Pejuang Islam Filipina Ambil Langkah Baru untuk Memajukan Proses Perdamaian dan Memperkuat Otonomi di Filipina Selatan
Artikel ini merinci situasi politik terkini di Wilayah Otonomi Bangsamoro di Filipina Selatan, peran Front Pembebasan Islam Moro (MILF) dalam proses perdamaian, dan pembangunan masa depan kawasan tersebut.
Referensi Artikel
Artikel ini merinci situasi politik terkini di Wilayah Otonomi Bangsamoro di Filipina Selatan, peran Front Pembebasan Islam Moro (MILF) dalam proses perdamaian, dan pembangunan masa depan kawasan tersebut.
- Artikel ini merinci situasi politik terkini di Wilayah Otonomi Bangsamoro di Filipina Selatan, peran Front Pembebasan Islam Moro (MILF) dalam proses perdamaian, dan pembangunan masa depan kawasan tersebut.
- Kategori
- Warisan Perlawanan
- Penulis
- Dushani Fernando (@dushanifernando)
- Diterbitkan
- 1 Maret 2026 pukul 03.49
- Diperbarui
- 1 Mei 2026 pukul 18.08
- Akses
- Artikel publik
Pendahuluan: Tahap Sejarah Baru dalam Perjuangan Bangsamoro
Perjuangan puluhan tahun umat Islam di Filipina Selatan untuk penentuan nasib sendiri dan keadilan kini telah memasuki tahap yang sangat sensitif dan krusial. Setelah bertahun-tahun melakukan perlawanan bersenjata, Front Pembebasan Islam Moro (MILF) kini melanjutkan perjuangan politiknya untuk memperkuat perdamaian dan otonomi di kawasan tersebut berdasarkan "Perjanjian Komprehensif tentang Bangsamoro" (CAB) yang ditandatangani bersama pemerintah pada tahun 2014. Menjelang Februari 2026, Wilayah Otonomi Bangsamoro di Muslim Mindanao (BARMM) menghadapi tantangan besar, baik dalam melindungi hasil transisi politik maupun dalam menghadapi tekanan internal dan eksternal [Source](https://www.mindanews.com/peace-process/2026/01/bangsamoro-peace-implementation-lags-in-global-average-expert/).
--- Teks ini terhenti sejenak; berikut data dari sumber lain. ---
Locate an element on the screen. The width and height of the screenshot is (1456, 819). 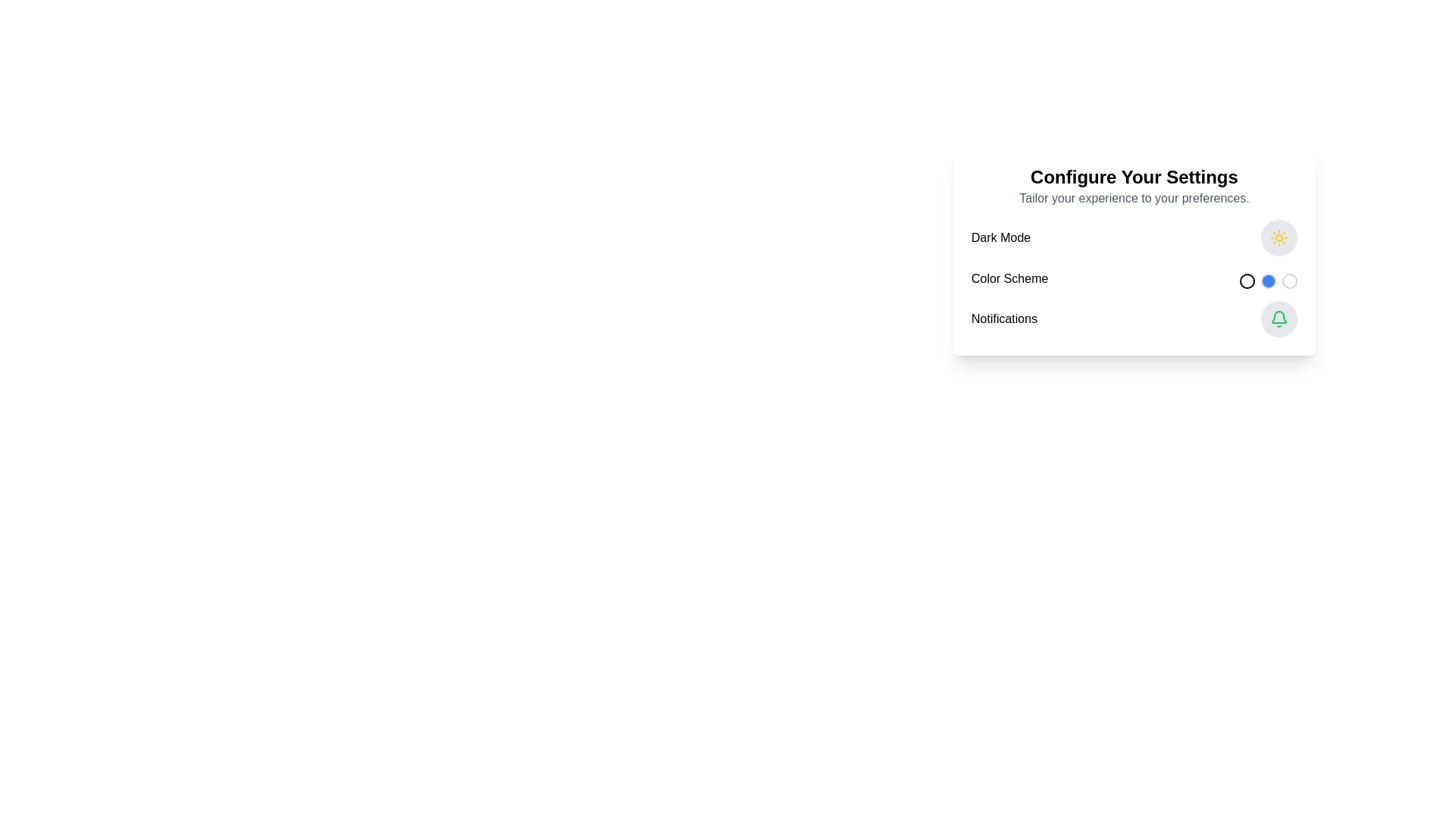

Proses ini bukan sekadar masalah internal Filipina, melainkan sebuah model bagi seluruh umat Islam dalam upaya meraih hak dan kepentingan melalui jalur damai serta menciptakan model tata kelola yang sesuai dengan nilai-nilai Islam. Saat ini, kepemimpinan MILF tengah mengambil langkah-langkah strategis baru untuk memajukan proses perdamaian tersebut.
Transisi Politik dan Proses Pemilihan Umum 2026
Meskipun pemilihan parlemen pertama di Wilayah Otonomi Bangsamoro awalnya direncanakan pada tahun 2025, karena berbagai alasan hukum dan politik, pemilihan tersebut akhirnya dijadwalkan untuk dilaksanakan selambat-lambatnya pada 31 Maret 2026 [Source](https://www.manilatimes.net/2026/02/22/news/regions/comelec-stresses-need-for-barmms-polls-to-happen-in-2026/1021000). Keputusan Mahkamah Agung Filipina untuk mengeluarkan Provinsi Sulu dari wilayah otonomi telah memperumit situasi politik. Keputusan ini mengharuskan Parlemen Bangsamoro untuk membagi ulang daerah pemilihan dan merevisi undang-undang pemilu.
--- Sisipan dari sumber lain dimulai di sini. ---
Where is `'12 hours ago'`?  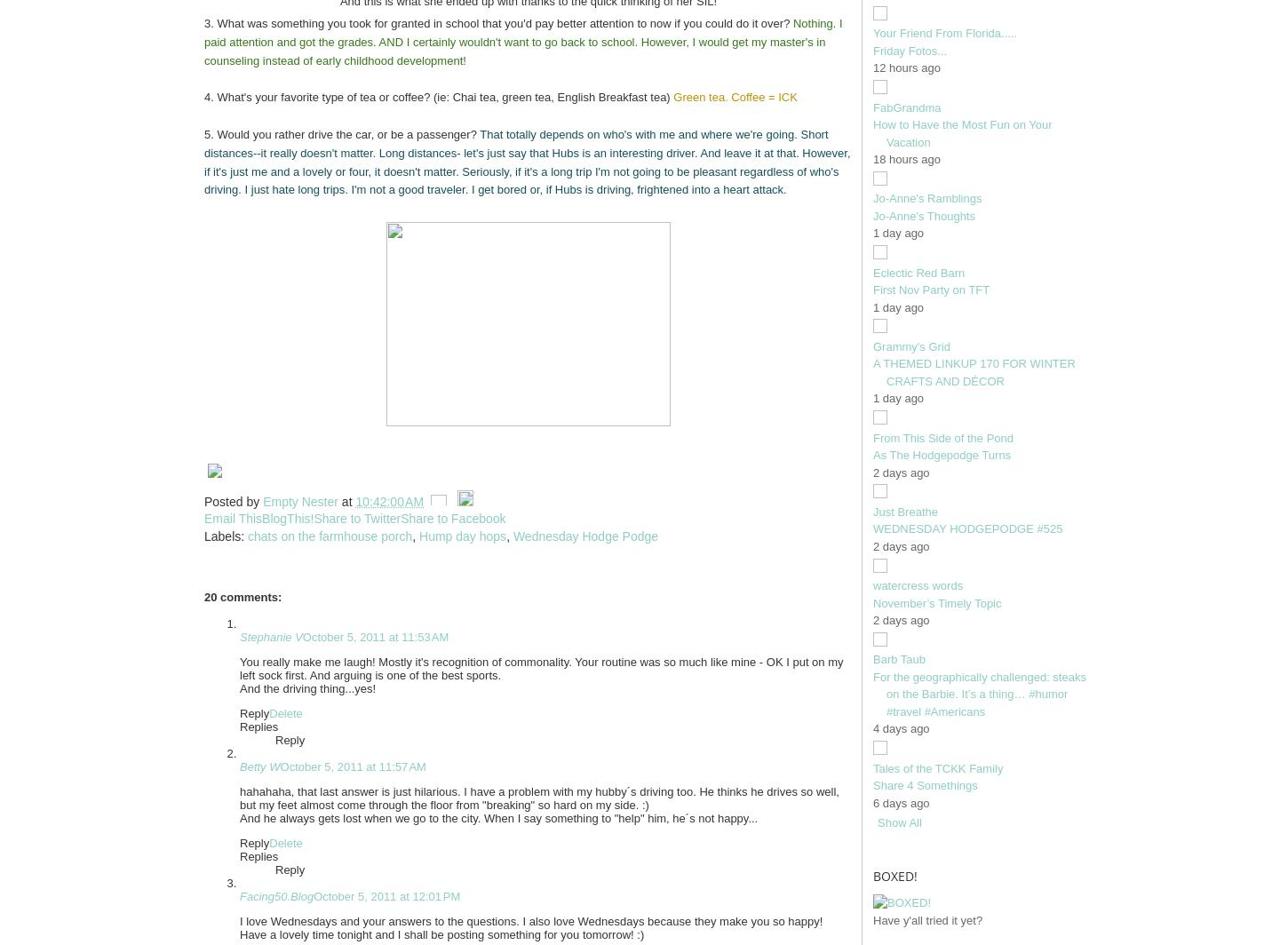
'12 hours ago' is located at coordinates (906, 68).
Pada Januari 2026, Parlemen Bangsamoro mengesahkan RUU Parlemen No. 415, yang menetapkan kembali 32 daerah pemilihan parlemen dengan mengecualikan Provinsi Sulu [Source](https://www.manilatimes.net/2026/02/22/news/regions/comelec-stresses-need-for-barmms-polls-to-happen-in-2026/1021000). Partai Keadilan Bangsamoro Bersatu (UBJP), yang merupakan sayap politik MILF, bertujuan untuk memenangkan pemilu ini guna memperkuat hak pemerintahan mandiri bagi umat Islam. Pemilu ini dianggap sebagai ujian terbesar dalam transisi Bangsamoro dari perjuangan bersenjata menuju tata kelola demokratis.
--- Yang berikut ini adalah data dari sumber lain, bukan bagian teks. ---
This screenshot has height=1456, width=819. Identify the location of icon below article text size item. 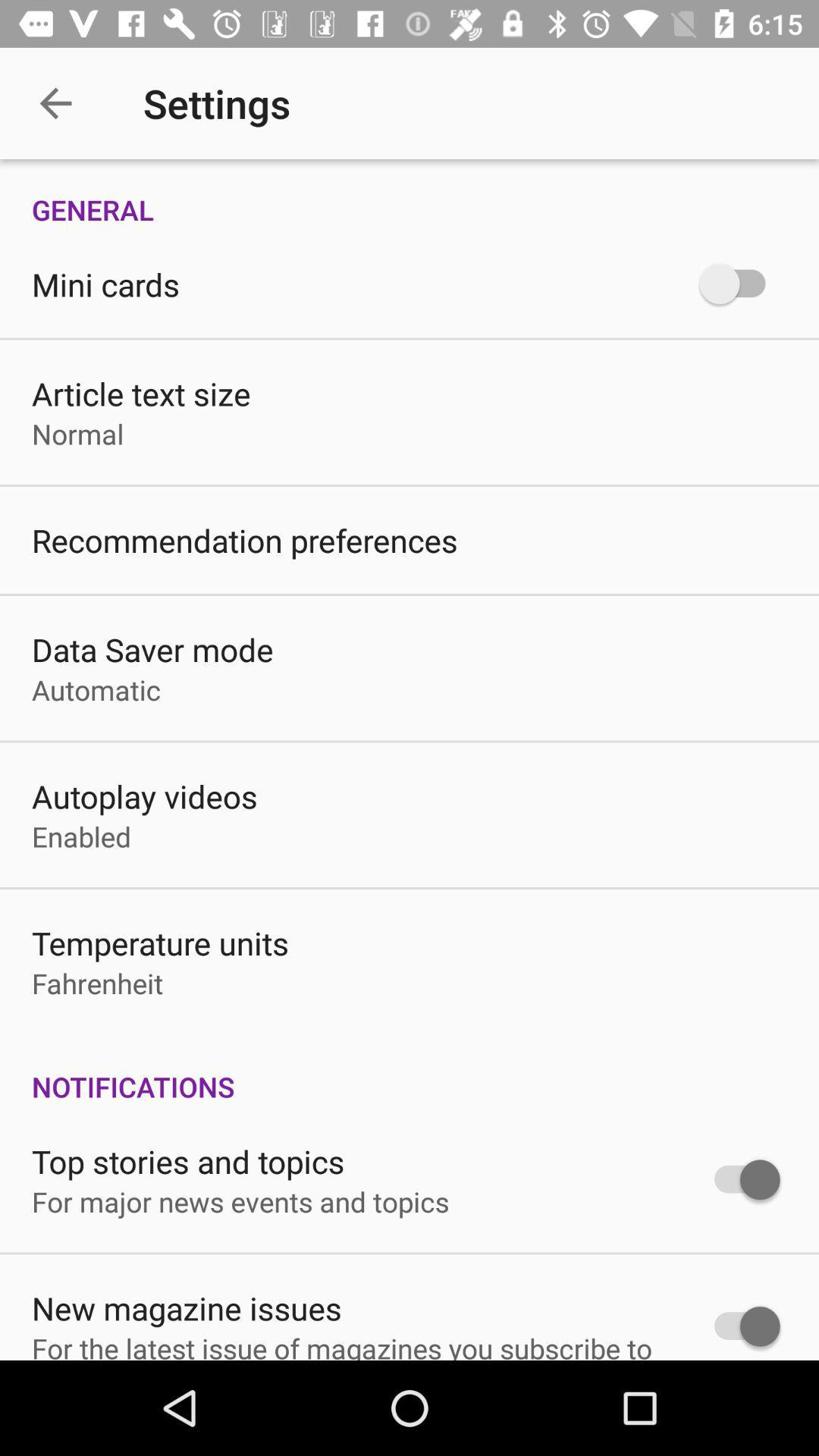
(77, 433).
Pemisahan Provinsi Sulu dan Dampaknya terhadap Krisis Identitas
Keputusan Mahkamah Agung Filipina pada September 2024 untuk memisahkan Provinsi Sulu dari BARMM merupakan pukulan berat bagi persatuan Bangsamoro [Source](https://www.eastasiaforum.org/2024/11/16/the-philippines-supreme-court-shakes-sulus-status/). Secara historis, Sulu telah menjadi salah satu benteng terpenting bagi Muslim Filipina dalam melawan kolonialisme. Keputusan ini bukan hanya pemisahan geografis, tetapi juga tantangan terhadap integritas identitas "Bangsamoro".
Meskipun para pemimpin MILF menyatakan penyesalan atas keputusan tersebut, mereka tetap bertindak dalam kerangka hukum untuk menjaga proses perdamaian. Pemisahan Sulu telah mengubah keseimbangan politik di kawasan dan meningkatkan pengaruh kekuatan klan tradisional [Source](https://www.eastasiaforum.org/2025/02/17/the-impact-of-sulus-exclusion-from-barmm/). Meski demikian, kepemimpinan MILF berupaya memperkuat otonomi di provinsi-provinsi lain guna membuka jalan bagi rakyat Sulu untuk bersatu kembali di masa depan.
Hambatan dalam Proses Pelucutan Senjata dan Normalisasi
Salah satu bagian terpenting dari perjanjian perdamaian, yaitu proses "Normalisasi"—di mana para pejuang meletakkan senjata dan kembali ke kehidupan sipil—saat ini sedang terhenti. Pada Juli 2025, Komite Pusat MILF memutuskan untuk menangguhkan sementara fase keempat pelucutan senjata [Source](https://www.inquirer.net/2026/01/26/bangsamoro-peace-implementation-behind-global-average-expert-says/). Fase ini seharusnya mencakup penyerahan 14.000 pejuang dan lebih dari 2.500 senjata api.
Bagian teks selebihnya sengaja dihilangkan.